═════ SELECTED EXTRACT ═════

Happiness is a rare commodity in these times of uncertainty and almost assured destruction. If happiness were more material, there is no doubt that many a child’s arms and fingers would be severed in pursuit of this wondrous, priceless feeling. Fortunately, there’s not to high a price on happiness, unless you can download it without getting sued. Otherwise, a good $13 will suffice for the purchase of Sean Tillman’s latest masterwork.
Sean Na Na’s effort is nothing short of shimmering, frolicking guitar pop. The contents of this pretentiously titled album (CoPe We Must = Coke-Peppered Weed Mustache) are most fitting for a young city dweller’s studio apartment or a lonely suburban teen’s Wes Anderson-decorated bedroom. Nevertheless, anyone else under the sun could easily accept the catchiness and narrative wit of the album. Tillman’s clear, pretty voice resonates with the musical storytelling of Ted Leo. In place of the political grandstanding however are individual, slice of inner-life tales fit with surreal images and detailed observations that are both introspective and giddy. Sean Na Na aspires no further than to capture the strife, love and hope of everyday people, not unlike The Replacements’ aw-shucks loser ballads.
Maybe that’s not happy with a capital ‘H,’ but like a divorced middle class mother, Sean Na Na washes over whatever sadness that pops up with a bright face of carefree pop chords. Sean’s guitar is pervasive over all the other instruments and provides the sweetness that embodies the faster songs. Even if the characters are unable to move or be moved, Tillman’s chords pack a reviving thrust of life that won’t drag the listener into a similar quagmire of emotion. The album is made up of mostly peppy, upbeat numbers that convey a time, place and/or state of mind, but the album does not lack its anthems. “The Hunter” is a track that is more stripped down both musically and lyrically. Guitars are wailed upon with classic rock bravado, not strummed with folk rock sensitivity. Tillman’s words are confined to a stricter verse/chorus/verse pattern, but not simplistic or glossed over in unimportance to emphasize the loud riffs. “Black Bag” comes in two tracks later and has a similar rock swagger.

═════

## TO DO
• 1. Which song does the album review say comes two tracks after "The Hunter"?
• 2. Render this sentence from the album review in Spanish: "Sean Na Na’s effort is nothing short of shimmering, frolicking guitar pop."
• 3. Pick up the album review after its final sentence and keep writing it in the same voice.
The stored data entries have no connection to the album review.

═════ EXTRACTED ENTRIES ═════

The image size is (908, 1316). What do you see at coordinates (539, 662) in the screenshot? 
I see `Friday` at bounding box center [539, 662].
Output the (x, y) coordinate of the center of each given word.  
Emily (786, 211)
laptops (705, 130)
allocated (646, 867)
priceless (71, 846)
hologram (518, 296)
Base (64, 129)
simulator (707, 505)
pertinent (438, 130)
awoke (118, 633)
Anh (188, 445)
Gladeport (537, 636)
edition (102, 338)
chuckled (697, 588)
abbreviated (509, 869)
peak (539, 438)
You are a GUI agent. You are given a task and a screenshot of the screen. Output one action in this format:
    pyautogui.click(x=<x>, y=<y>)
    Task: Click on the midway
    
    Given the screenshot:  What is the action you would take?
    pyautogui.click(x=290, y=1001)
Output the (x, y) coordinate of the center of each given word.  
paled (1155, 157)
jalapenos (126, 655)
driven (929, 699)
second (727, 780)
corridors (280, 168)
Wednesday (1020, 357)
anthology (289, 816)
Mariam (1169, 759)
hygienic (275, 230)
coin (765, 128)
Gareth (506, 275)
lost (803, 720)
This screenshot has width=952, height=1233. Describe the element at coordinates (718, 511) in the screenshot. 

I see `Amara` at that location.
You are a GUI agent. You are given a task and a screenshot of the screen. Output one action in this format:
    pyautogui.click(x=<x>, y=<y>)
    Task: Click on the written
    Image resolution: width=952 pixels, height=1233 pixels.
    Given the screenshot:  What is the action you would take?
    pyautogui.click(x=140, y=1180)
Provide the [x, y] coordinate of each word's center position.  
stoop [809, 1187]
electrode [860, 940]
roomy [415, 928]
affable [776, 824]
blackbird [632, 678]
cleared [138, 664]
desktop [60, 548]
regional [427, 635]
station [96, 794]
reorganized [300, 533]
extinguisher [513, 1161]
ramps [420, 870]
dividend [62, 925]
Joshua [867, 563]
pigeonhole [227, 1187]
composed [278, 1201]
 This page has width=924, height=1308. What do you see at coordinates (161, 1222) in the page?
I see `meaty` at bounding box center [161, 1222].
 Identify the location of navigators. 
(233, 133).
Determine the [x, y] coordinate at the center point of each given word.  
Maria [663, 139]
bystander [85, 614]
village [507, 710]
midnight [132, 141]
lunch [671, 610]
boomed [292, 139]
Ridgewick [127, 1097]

═════

## EXPECTED OUTPUTS
• 1. "Black Bag"

• 2. El trabajo de Sean Na Na es nada menos que un pop de guitarras reluciente y juguetón.

• 3.
For an album that was recorded in various locations, it’s quite consistent, sounding as if it was recorded in one straight sweep. If anything this shows that Tillman is a more than capable producer and sometimes no one can record someone’s band better than the one who writes the songs. To add to the more festive aspects of the album, Tillman brings along a herd of party guests spanning from Dillinger 4 to The Distillers, The Shins and the Afghan Whigs. It’s true that pop music has established itself in all major contemporary genres for decades now, but to the credit of bands like Sean Na Na, at least there is still evidence that pop can be imaginative, beautiful and literate in less than forty minutes.